Hydrogen peroxide (H₂O₂) and superoxide radical (O₂˙⁻) play a critical role in environmental remediation technologies. Here, we report on metal-free co-catalysts with the in situ incorporation of carbon dots (CDs) into a polymeric O and N co-linked carbon nitride (OCN) framework, which significantly enhanced the synthesis of H₂O₂ and O₂˙⁻ due to dual reactive sites. For the photocatalytic degradation of a typical pharmaceutical and personal care product (PPCP), CDs/OCN demonstrated excellent photocatalytic performance in contrast to g-C₃N₄ and OCN, which was 11.6 times that of pure g-C₃N₄. The trapping experiment has shown that O₂˙⁻ plays an important role in the degradation of DCF. CDs/OCN exhibited higher electron–hole separation efficiencies than g-C₃N₄ and OCN, as the result of the excellent transfer and storage performance of the CDs.

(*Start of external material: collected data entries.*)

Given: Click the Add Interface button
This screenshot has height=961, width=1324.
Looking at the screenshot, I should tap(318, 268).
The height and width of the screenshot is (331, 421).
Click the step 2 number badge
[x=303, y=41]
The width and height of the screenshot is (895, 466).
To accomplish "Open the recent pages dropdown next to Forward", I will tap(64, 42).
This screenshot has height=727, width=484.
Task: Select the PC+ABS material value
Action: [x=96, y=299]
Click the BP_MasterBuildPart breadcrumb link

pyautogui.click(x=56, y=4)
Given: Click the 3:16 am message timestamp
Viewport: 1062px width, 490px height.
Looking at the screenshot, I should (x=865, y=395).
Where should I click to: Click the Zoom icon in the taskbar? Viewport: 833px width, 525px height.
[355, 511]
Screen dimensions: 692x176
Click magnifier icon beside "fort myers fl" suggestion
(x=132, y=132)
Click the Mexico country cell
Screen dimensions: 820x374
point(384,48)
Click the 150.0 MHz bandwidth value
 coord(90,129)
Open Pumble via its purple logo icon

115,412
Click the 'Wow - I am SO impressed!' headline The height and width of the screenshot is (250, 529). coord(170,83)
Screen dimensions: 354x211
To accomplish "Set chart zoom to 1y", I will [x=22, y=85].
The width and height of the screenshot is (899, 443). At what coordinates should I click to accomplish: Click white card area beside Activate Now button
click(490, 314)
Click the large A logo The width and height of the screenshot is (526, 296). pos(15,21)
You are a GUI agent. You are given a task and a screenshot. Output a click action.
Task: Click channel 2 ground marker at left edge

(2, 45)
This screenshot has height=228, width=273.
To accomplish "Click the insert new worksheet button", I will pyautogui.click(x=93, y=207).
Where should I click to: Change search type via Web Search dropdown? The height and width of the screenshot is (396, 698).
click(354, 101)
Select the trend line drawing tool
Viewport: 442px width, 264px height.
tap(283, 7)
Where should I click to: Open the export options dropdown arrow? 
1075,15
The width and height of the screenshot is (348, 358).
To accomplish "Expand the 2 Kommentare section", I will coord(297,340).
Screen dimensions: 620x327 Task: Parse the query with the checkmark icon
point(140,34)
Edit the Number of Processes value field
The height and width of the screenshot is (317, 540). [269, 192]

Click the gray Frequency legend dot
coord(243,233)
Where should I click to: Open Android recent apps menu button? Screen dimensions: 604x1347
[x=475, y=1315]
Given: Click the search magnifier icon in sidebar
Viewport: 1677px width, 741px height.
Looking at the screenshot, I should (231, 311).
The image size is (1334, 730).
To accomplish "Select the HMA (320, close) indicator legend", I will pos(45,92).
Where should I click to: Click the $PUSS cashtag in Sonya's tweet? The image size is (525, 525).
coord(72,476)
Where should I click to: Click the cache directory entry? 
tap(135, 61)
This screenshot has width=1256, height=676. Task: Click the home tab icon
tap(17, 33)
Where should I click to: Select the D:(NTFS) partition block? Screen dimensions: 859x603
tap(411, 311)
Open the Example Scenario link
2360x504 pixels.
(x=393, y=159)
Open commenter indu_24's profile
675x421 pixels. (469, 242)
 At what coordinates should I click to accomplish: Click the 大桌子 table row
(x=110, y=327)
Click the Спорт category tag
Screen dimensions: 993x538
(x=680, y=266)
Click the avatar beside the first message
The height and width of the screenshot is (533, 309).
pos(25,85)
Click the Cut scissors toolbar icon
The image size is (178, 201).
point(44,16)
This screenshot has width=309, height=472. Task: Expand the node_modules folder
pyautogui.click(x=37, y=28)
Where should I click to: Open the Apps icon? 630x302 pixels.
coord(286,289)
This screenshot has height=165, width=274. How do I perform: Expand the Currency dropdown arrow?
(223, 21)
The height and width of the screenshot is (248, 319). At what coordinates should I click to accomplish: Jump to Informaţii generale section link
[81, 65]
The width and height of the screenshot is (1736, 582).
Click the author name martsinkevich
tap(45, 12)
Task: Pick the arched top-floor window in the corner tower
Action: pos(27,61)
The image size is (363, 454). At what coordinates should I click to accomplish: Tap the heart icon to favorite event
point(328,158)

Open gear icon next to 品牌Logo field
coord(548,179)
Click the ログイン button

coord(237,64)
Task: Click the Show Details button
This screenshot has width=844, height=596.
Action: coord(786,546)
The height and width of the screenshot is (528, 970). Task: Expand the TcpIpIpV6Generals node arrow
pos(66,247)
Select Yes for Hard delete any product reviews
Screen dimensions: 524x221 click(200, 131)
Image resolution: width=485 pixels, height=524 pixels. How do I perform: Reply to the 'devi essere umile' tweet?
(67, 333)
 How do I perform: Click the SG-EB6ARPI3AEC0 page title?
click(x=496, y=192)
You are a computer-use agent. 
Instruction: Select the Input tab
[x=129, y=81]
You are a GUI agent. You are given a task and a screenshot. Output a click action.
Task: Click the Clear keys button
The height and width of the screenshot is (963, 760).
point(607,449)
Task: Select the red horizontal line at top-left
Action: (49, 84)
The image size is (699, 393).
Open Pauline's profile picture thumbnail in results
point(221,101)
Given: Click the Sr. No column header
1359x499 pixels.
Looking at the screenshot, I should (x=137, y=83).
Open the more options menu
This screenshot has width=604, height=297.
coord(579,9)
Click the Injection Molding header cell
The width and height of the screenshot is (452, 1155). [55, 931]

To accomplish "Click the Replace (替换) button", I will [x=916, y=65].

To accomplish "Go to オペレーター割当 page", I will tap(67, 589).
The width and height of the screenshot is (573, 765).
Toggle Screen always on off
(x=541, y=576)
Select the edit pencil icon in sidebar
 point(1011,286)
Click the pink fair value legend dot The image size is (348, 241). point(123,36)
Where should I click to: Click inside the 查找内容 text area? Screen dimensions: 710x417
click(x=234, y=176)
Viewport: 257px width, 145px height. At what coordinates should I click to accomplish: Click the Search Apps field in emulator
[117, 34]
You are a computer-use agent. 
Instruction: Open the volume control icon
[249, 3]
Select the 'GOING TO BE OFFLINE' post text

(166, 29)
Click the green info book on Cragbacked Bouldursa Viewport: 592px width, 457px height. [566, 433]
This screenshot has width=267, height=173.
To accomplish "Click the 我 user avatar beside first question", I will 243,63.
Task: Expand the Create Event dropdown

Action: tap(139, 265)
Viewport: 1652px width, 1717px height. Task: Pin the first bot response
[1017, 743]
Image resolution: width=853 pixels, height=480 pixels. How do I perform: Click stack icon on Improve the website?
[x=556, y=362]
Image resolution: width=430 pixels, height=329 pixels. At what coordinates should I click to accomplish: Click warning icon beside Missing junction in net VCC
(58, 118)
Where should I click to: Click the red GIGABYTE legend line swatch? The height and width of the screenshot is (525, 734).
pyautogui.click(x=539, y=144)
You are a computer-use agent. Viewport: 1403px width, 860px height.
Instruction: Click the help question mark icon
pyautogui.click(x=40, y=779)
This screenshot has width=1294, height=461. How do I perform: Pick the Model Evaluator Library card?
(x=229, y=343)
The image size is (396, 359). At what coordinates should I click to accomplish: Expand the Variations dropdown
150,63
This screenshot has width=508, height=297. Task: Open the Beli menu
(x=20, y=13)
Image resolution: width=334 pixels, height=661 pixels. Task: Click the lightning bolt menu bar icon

The yield of H₂O₂ generation by CDs/OCN was higher than that by g-C₃N₄ and OCN. Meanwhile, the electron paramagnetic resonance (EPR) spectra revealed that additional O₂˙⁻ and ˙OH were generated via the CDs/OCN system. Density functional theory (DFT) and Raman spectroscopy analyses revealed the presence of CD/OCN-resident dual reactive sites, which had distinct selective oxygen reduction capacities. We observed that O₂ was more prone to 2-electron reduction on OCN, whereas O₂ was more easily reduced to O₂˙⁻ on the surface of CDs through the additional e⁻ provided by OCN. This study clearly demonstrates a simple strategy for the design and synthesis of metal-free materials in the preparation of H₂O₂ and O₂˙⁻ toward the degradation of organic pollutants.